WHAT IS BEING ASKED:
You are asked to filter the data below and copy every line holding "toolbar".

Dataset entries:
· · ·
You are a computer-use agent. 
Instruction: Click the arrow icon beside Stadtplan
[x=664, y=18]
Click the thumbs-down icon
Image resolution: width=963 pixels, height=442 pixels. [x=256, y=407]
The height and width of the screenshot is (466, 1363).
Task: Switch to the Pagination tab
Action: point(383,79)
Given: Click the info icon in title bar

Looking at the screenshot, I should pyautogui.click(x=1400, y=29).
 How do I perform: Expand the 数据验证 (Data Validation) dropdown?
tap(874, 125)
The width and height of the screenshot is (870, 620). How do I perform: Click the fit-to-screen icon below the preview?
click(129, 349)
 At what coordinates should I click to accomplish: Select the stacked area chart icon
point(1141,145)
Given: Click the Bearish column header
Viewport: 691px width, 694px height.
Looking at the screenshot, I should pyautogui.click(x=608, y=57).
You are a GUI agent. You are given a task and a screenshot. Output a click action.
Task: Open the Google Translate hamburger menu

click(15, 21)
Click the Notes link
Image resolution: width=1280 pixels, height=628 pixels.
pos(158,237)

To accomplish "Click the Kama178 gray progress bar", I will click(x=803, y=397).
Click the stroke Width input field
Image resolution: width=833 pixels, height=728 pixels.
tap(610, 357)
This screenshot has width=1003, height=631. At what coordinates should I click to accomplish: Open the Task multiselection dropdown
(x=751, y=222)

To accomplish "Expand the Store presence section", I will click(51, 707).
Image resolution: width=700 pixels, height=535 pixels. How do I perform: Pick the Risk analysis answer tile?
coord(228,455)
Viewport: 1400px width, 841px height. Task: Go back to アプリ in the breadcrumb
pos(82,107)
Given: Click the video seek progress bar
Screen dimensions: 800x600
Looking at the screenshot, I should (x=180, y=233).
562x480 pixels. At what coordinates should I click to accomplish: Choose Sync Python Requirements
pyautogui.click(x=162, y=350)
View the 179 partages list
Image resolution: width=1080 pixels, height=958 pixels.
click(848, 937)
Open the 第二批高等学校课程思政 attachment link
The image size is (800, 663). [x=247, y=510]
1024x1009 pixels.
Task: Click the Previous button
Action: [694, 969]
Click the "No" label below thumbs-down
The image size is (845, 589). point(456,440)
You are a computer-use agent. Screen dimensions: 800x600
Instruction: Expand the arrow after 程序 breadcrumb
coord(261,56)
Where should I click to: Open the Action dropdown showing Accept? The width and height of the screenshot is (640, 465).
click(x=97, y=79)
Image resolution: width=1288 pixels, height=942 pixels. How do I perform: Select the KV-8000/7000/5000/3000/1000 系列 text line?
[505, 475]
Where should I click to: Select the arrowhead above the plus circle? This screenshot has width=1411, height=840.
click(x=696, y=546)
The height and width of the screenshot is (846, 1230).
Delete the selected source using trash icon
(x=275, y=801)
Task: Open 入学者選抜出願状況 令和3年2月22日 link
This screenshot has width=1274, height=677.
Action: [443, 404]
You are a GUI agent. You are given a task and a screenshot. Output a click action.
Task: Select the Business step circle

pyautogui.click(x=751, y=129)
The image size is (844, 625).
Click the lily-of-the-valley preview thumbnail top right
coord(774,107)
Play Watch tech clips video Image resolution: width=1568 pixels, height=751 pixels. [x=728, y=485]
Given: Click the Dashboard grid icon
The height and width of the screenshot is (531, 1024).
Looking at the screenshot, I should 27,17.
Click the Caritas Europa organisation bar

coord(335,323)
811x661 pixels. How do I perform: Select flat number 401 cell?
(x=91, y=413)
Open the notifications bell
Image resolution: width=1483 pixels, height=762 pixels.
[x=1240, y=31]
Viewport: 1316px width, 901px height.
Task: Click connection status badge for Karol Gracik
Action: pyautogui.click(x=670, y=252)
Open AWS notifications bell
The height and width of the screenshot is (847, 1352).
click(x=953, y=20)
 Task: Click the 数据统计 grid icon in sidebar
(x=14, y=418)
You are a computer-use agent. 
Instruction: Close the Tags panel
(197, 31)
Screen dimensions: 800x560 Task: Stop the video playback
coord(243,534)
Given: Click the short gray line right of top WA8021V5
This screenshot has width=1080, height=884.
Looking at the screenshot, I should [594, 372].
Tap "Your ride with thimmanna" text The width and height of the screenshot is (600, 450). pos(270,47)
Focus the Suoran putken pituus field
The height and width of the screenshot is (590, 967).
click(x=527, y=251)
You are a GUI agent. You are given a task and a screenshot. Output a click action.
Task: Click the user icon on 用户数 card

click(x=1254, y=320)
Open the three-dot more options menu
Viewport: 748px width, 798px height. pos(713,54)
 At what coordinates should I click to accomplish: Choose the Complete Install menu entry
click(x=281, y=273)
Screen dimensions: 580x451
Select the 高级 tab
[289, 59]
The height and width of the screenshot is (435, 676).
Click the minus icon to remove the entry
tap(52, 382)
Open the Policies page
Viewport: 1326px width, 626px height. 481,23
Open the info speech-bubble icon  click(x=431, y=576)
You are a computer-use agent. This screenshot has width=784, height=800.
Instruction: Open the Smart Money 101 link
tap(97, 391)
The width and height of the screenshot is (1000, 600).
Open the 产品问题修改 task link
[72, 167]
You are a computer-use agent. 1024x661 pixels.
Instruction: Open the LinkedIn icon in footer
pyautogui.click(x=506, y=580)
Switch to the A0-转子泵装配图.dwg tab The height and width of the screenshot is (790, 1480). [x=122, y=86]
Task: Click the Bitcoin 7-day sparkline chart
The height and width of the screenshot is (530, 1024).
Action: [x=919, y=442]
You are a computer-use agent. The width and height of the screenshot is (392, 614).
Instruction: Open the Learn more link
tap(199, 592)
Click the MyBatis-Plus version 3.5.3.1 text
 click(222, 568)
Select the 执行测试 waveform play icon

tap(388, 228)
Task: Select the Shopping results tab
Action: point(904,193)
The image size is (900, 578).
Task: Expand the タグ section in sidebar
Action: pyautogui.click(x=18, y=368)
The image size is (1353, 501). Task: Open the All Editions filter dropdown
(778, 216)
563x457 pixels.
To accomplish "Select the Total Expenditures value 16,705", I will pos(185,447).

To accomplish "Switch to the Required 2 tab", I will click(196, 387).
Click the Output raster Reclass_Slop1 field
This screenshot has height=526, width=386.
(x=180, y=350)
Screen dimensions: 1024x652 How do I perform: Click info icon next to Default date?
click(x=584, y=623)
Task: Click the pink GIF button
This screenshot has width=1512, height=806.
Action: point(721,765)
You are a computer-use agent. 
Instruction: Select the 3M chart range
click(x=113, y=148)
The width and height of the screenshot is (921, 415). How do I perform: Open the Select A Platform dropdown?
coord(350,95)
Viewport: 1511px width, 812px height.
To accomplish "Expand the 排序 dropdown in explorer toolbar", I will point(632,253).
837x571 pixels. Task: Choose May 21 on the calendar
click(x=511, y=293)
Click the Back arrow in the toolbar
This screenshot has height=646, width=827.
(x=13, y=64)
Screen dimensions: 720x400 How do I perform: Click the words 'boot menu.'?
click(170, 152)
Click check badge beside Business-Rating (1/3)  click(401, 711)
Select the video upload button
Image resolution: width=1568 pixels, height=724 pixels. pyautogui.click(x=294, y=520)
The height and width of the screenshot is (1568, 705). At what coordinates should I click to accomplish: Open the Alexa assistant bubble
· · ·
YOUR SOLUTION:
To accomplish "Expand the 排序 dropdown in explorer toolbar", I will point(632,253).
Click the Back arrow in the toolbar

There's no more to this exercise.